╭─ Task data

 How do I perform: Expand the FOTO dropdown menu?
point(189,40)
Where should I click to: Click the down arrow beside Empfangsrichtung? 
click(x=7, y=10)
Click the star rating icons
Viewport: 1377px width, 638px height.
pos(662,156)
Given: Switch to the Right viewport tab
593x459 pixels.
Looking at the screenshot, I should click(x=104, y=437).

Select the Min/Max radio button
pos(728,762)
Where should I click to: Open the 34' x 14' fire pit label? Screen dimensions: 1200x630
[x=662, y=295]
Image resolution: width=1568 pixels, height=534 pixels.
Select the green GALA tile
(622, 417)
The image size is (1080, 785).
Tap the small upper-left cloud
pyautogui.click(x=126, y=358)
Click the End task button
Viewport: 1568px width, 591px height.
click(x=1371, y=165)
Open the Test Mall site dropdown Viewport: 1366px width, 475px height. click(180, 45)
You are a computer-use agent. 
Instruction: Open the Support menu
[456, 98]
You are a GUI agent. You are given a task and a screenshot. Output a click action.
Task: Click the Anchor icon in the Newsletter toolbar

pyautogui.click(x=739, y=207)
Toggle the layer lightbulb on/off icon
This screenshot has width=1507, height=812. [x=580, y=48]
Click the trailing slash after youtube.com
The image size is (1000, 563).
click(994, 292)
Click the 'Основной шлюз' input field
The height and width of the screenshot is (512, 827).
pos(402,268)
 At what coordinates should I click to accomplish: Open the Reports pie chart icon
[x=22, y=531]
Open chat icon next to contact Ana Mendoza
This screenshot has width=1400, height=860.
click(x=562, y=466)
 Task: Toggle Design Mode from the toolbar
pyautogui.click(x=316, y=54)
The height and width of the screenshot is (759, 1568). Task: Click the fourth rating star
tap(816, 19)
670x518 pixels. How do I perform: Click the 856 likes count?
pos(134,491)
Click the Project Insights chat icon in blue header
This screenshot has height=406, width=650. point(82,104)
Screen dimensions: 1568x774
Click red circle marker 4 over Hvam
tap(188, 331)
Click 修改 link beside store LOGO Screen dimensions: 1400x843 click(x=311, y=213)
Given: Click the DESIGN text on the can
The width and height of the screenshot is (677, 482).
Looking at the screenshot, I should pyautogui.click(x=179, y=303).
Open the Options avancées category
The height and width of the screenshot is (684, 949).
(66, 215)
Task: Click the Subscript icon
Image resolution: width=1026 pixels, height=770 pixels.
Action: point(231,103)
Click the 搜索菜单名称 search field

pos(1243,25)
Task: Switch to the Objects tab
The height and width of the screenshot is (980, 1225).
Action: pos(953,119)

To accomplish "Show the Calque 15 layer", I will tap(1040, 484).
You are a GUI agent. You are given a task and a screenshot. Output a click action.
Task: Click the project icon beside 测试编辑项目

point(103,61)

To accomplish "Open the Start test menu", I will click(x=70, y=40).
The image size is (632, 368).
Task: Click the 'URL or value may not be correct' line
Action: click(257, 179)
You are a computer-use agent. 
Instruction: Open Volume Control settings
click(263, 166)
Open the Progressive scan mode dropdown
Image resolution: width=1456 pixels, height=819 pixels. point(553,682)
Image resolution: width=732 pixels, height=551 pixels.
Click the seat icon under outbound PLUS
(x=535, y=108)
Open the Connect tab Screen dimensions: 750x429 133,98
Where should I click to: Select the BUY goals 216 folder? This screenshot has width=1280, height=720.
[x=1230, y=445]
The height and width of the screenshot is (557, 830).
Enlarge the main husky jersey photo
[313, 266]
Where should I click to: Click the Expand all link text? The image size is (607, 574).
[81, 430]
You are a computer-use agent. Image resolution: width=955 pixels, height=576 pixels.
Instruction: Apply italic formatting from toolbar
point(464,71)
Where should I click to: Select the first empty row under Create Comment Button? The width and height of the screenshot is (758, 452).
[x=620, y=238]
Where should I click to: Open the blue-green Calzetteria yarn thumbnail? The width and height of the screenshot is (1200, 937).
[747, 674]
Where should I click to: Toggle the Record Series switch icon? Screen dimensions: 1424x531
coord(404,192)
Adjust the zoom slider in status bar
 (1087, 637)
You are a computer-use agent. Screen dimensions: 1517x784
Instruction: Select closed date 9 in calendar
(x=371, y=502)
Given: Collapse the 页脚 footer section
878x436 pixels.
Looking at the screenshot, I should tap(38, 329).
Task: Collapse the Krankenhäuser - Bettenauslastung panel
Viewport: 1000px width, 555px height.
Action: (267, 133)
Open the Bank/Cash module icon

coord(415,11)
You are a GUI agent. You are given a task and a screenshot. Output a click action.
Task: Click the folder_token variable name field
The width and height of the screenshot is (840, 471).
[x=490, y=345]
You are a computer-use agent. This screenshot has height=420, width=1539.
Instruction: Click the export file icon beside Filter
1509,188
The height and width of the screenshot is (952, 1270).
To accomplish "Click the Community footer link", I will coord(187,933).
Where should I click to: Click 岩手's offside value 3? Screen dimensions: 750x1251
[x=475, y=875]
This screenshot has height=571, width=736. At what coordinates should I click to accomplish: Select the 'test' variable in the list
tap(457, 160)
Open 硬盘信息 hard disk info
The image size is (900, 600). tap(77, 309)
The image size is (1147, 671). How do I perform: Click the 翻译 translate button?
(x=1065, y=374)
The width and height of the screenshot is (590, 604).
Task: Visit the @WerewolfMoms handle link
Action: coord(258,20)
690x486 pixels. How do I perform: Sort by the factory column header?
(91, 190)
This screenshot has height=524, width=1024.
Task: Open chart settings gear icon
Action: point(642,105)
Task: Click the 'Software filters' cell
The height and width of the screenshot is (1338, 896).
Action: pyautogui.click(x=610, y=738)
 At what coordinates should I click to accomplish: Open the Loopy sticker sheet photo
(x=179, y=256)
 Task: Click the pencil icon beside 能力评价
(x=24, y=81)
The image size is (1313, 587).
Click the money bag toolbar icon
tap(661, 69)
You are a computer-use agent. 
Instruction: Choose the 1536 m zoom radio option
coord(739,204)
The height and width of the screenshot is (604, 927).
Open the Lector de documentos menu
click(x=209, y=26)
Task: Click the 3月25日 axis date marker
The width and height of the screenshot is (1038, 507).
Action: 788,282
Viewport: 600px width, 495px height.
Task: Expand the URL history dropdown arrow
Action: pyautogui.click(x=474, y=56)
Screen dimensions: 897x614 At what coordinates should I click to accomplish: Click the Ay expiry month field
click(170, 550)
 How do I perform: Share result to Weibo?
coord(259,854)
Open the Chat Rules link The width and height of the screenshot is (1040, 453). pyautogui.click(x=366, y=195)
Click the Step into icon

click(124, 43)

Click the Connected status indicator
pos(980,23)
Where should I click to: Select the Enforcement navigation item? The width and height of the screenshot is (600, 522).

╰─

The answer should reproduce all of the data without any alteration.

 How do I perform: Expand the FOTO dropdown menu?
point(189,40)
Where should I click to: Click the down arrow beside Empfangsrichtung? 
click(x=7, y=10)
Click the star rating icons
Viewport: 1377px width, 638px height.
pos(662,156)
Given: Switch to the Right viewport tab
593x459 pixels.
Looking at the screenshot, I should click(x=104, y=437).

Select the Min/Max radio button
pos(728,762)
Where should I click to: Open the 34' x 14' fire pit label? Screen dimensions: 1200x630
[x=662, y=295]
Image resolution: width=1568 pixels, height=534 pixels.
Select the green GALA tile
(622, 417)
The image size is (1080, 785).
Tap the small upper-left cloud
pyautogui.click(x=126, y=358)
Click the End task button
Viewport: 1568px width, 591px height.
click(x=1371, y=165)
Open the Test Mall site dropdown Viewport: 1366px width, 475px height. click(180, 45)
You are a computer-use agent. 
Instruction: Open the Support menu
[456, 98]
You are a GUI agent. You are given a task and a screenshot. Output a click action.
Task: Click the Anchor icon in the Newsletter toolbar

pyautogui.click(x=739, y=207)
Toggle the layer lightbulb on/off icon
This screenshot has width=1507, height=812. [x=580, y=48]
Click the trailing slash after youtube.com
The image size is (1000, 563).
click(994, 292)
Click the 'Основной шлюз' input field
The height and width of the screenshot is (512, 827).
pos(402,268)
 At what coordinates should I click to accomplish: Open the Reports pie chart icon
[x=22, y=531]
Open chat icon next to contact Ana Mendoza
This screenshot has width=1400, height=860.
click(x=562, y=466)
 Task: Toggle Design Mode from the toolbar
pyautogui.click(x=316, y=54)
The height and width of the screenshot is (759, 1568). Task: Click the fourth rating star
tap(816, 19)
670x518 pixels. How do I perform: Click the 856 likes count?
pos(134,491)
Click the Project Insights chat icon in blue header
This screenshot has height=406, width=650. point(82,104)
Screen dimensions: 1568x774
Click red circle marker 4 over Hvam
tap(188, 331)
Click 修改 link beside store LOGO Screen dimensions: 1400x843 click(x=311, y=213)
Given: Click the DESIGN text on the can
The width and height of the screenshot is (677, 482).
Looking at the screenshot, I should pyautogui.click(x=179, y=303).
Open the Options avancées category
The height and width of the screenshot is (684, 949).
(66, 215)
Task: Click the Subscript icon
Image resolution: width=1026 pixels, height=770 pixels.
Action: point(231,103)
Click the 搜索菜单名称 search field

pos(1243,25)
Task: Switch to the Objects tab
The height and width of the screenshot is (980, 1225).
Action: pos(953,119)

To accomplish "Show the Calque 15 layer", I will tap(1040, 484).
You are a GUI agent. You are given a task and a screenshot. Output a click action.
Task: Click the project icon beside 测试编辑项目

point(103,61)

To accomplish "Open the Start test menu", I will click(x=70, y=40).
The image size is (632, 368).
Task: Click the 'URL or value may not be correct' line
Action: click(257, 179)
You are a computer-use agent. 
Instruction: Open Volume Control settings
click(263, 166)
Open the Progressive scan mode dropdown
Image resolution: width=1456 pixels, height=819 pixels. point(553,682)
Image resolution: width=732 pixels, height=551 pixels.
Click the seat icon under outbound PLUS
(x=535, y=108)
Open the Connect tab Screen dimensions: 750x429 133,98
Where should I click to: Select the BUY goals 216 folder? This screenshot has width=1280, height=720.
[x=1230, y=445]
The height and width of the screenshot is (557, 830).
Enlarge the main husky jersey photo
[313, 266]
Where should I click to: Click the Expand all link text? The image size is (607, 574).
[81, 430]
You are a computer-use agent. Image resolution: width=955 pixels, height=576 pixels.
Instruction: Apply italic formatting from toolbar
point(464,71)
Where should I click to: Select the first empty row under Create Comment Button? The width and height of the screenshot is (758, 452).
[x=620, y=238]
Where should I click to: Open the blue-green Calzetteria yarn thumbnail? The width and height of the screenshot is (1200, 937).
[747, 674]
Where should I click to: Toggle the Record Series switch icon? Screen dimensions: 1424x531
coord(404,192)
Adjust the zoom slider in status bar
 (1087, 637)
You are a computer-use agent. Screen dimensions: 1517x784
Instruction: Select closed date 9 in calendar
(x=371, y=502)
Given: Collapse the 页脚 footer section
878x436 pixels.
Looking at the screenshot, I should tap(38, 329).
Task: Collapse the Krankenhäuser - Bettenauslastung panel
Viewport: 1000px width, 555px height.
Action: (267, 133)
Open the Bank/Cash module icon

coord(415,11)
You are a GUI agent. You are given a task and a screenshot. Output a click action.
Task: Click the folder_token variable name field
The width and height of the screenshot is (840, 471).
[x=490, y=345]
You are a computer-use agent. This screenshot has height=420, width=1539.
Instruction: Click the export file icon beside Filter
1509,188
The height and width of the screenshot is (952, 1270).
To accomplish "Click the Community footer link", I will coord(187,933).
Where should I click to: Click 岩手's offside value 3? Screen dimensions: 750x1251
[x=475, y=875]
This screenshot has height=571, width=736. At what coordinates should I click to accomplish: Select the 'test' variable in the list
tap(457, 160)
Open 硬盘信息 hard disk info
The image size is (900, 600). tap(77, 309)
The image size is (1147, 671). How do I perform: Click the 翻译 translate button?
(x=1065, y=374)
The width and height of the screenshot is (590, 604).
Task: Visit the @WerewolfMoms handle link
Action: coord(258,20)
690x486 pixels. How do I perform: Sort by the factory column header?
(91, 190)
This screenshot has height=524, width=1024.
Task: Open chart settings gear icon
Action: point(642,105)
Task: Click the 'Software filters' cell
The height and width of the screenshot is (1338, 896).
Action: pyautogui.click(x=610, y=738)
 At what coordinates should I click to accomplish: Open the Loopy sticker sheet photo
(x=179, y=256)
 Task: Click the pencil icon beside 能力评价
(x=24, y=81)
The image size is (1313, 587).
Click the money bag toolbar icon
tap(661, 69)
You are a computer-use agent. 
Instruction: Choose the 1536 m zoom radio option
coord(739,204)
The height and width of the screenshot is (604, 927).
Open the Lector de documentos menu
click(x=209, y=26)
Task: Click the 3月25日 axis date marker
The width and height of the screenshot is (1038, 507).
Action: 788,282
Viewport: 600px width, 495px height.
Task: Expand the URL history dropdown arrow
Action: pyautogui.click(x=474, y=56)
Screen dimensions: 897x614 At what coordinates should I click to accomplish: Click the Ay expiry month field
click(170, 550)
 How do I perform: Share result to Weibo?
coord(259,854)
Open the Chat Rules link The width and height of the screenshot is (1040, 453). pyautogui.click(x=366, y=195)
Click the Step into icon

click(124, 43)

Click the Connected status indicator
pos(980,23)
Where should I click to: Select the Enforcement navigation item? The width and height of the screenshot is (600, 522).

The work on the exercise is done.